Public Works Director Scott Osburn walked council members through the problems, or “pressures” as he called them, facing the water, sewer and solid waste divisions, during a presentation that led to the above discussions.
“The way I see these enterprise funds are they’re businesses. They’re basically non-profit businesses that need to be treated like businesses,” Osburn said. “As the business grows, obviously expense and revenue should correspond to keep those businesses in the black, so to speak, move forward. The city faces unique challenges in relation to these businesses. This is a perpetual business. Just like the city, the water and sewer need to be maintained indefinitely and obviously a lot of factors go into that. A lot of pressures really drive that business as we’re looking at it on a year to year basis.”
These “pressures” include looking at current needs regarding operators and workers, proactive maintenance needs, emergency procurements and inflation.
“Every year, things go up whether that’s the cost of treated water from WCID, whether that’s materials, whether that’s the labor cost, CPI index averages 2-3 percent a year,” Osburn said. “If we are not keeping pace bare minimum with that inflation, we’re losing ground each year and it’s becoming more and more difficult to perpetually maintain and operate these systems.”

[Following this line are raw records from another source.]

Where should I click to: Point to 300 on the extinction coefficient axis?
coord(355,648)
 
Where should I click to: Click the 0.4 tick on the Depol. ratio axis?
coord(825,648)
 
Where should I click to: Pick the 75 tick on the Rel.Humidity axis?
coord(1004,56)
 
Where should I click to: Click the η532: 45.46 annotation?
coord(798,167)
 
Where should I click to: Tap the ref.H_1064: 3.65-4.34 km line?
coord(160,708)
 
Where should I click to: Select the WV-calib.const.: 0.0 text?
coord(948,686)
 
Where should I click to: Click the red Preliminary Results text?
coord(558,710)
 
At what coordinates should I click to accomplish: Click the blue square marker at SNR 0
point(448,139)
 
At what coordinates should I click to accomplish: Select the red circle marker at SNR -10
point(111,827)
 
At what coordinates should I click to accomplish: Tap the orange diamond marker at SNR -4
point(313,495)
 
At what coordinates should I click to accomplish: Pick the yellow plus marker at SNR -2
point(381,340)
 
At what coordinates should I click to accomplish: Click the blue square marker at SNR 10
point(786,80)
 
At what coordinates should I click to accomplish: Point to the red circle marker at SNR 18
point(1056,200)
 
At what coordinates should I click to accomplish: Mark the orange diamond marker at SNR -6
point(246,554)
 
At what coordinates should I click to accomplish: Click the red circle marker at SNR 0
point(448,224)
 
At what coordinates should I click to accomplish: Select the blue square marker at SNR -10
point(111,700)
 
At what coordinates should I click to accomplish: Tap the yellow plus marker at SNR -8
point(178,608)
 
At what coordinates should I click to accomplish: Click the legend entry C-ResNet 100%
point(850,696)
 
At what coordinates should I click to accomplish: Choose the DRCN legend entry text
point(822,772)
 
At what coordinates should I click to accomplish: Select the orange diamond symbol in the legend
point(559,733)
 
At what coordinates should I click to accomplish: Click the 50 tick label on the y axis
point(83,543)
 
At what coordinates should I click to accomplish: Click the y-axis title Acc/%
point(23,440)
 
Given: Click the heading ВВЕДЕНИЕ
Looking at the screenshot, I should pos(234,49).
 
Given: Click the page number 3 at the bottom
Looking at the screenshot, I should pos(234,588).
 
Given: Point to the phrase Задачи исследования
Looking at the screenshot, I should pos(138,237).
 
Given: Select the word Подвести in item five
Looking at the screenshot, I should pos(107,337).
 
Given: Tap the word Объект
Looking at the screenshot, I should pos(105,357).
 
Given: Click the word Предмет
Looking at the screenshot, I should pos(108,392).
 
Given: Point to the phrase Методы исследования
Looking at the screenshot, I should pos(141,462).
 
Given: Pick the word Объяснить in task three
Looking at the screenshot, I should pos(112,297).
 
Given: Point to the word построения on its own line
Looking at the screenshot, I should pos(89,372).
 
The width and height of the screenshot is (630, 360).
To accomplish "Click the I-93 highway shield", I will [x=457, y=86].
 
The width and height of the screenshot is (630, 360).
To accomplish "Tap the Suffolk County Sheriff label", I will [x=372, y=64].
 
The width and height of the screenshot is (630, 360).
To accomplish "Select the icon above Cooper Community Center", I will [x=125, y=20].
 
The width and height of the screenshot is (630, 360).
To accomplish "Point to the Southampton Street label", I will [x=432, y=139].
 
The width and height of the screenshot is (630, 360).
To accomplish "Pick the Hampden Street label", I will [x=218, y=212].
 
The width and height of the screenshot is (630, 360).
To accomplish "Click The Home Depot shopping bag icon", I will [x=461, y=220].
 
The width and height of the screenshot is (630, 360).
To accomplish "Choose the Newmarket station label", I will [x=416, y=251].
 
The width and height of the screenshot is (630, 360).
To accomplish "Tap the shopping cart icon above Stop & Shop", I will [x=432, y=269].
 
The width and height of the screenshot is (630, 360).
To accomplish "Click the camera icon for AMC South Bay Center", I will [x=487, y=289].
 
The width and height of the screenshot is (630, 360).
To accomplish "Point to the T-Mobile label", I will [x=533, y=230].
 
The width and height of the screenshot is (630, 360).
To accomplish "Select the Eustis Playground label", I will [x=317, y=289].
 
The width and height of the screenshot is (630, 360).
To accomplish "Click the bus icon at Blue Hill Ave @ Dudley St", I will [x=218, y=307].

The city is also dealing with growth and development which brings more pressure.
“We get X number of linear feet of sewer and water each year incident to these developments. We get additional lift stations,” Osburn said. “If we don’t have additional folks and materials to keep up with that maintenance, it becomes unsustainable, quite frankly.”
Osburn also touched on the aging infrastructure, which the city is addressing in its Capital Improvement projects.
“The more maintenance I can do on the front end, the longer I can extend the useful life of those assets to avoid those big projects that quite frankly you need bonds to cover the cost of those,” he said. “If I don’t have the ability to proactively maintain the system, it puts the system in jeopardy. We face the catastrophic failures, the emergency purchases and in this area of the city, we also face potential non-compliance issues with TCEQ which potentially lead to your significant fines, and that’s just wasted money, in my opinion.”
Osburn showed the council what additional percentages added to the proposed rate would look like, with each additional percent raising about $125,000 in revenue, Osburn said.
The additional revenue would help provide more people to maintain the systems as well as help with the concept of employee morale, he added.
“The folks that work in these divisions consistently feel, and in most cases are, always subject to call back and that’s any time of day, any time of night, on holidays, so they’re in this consistent position of feeling like they’re on call 24-7, 365,” Osburn said.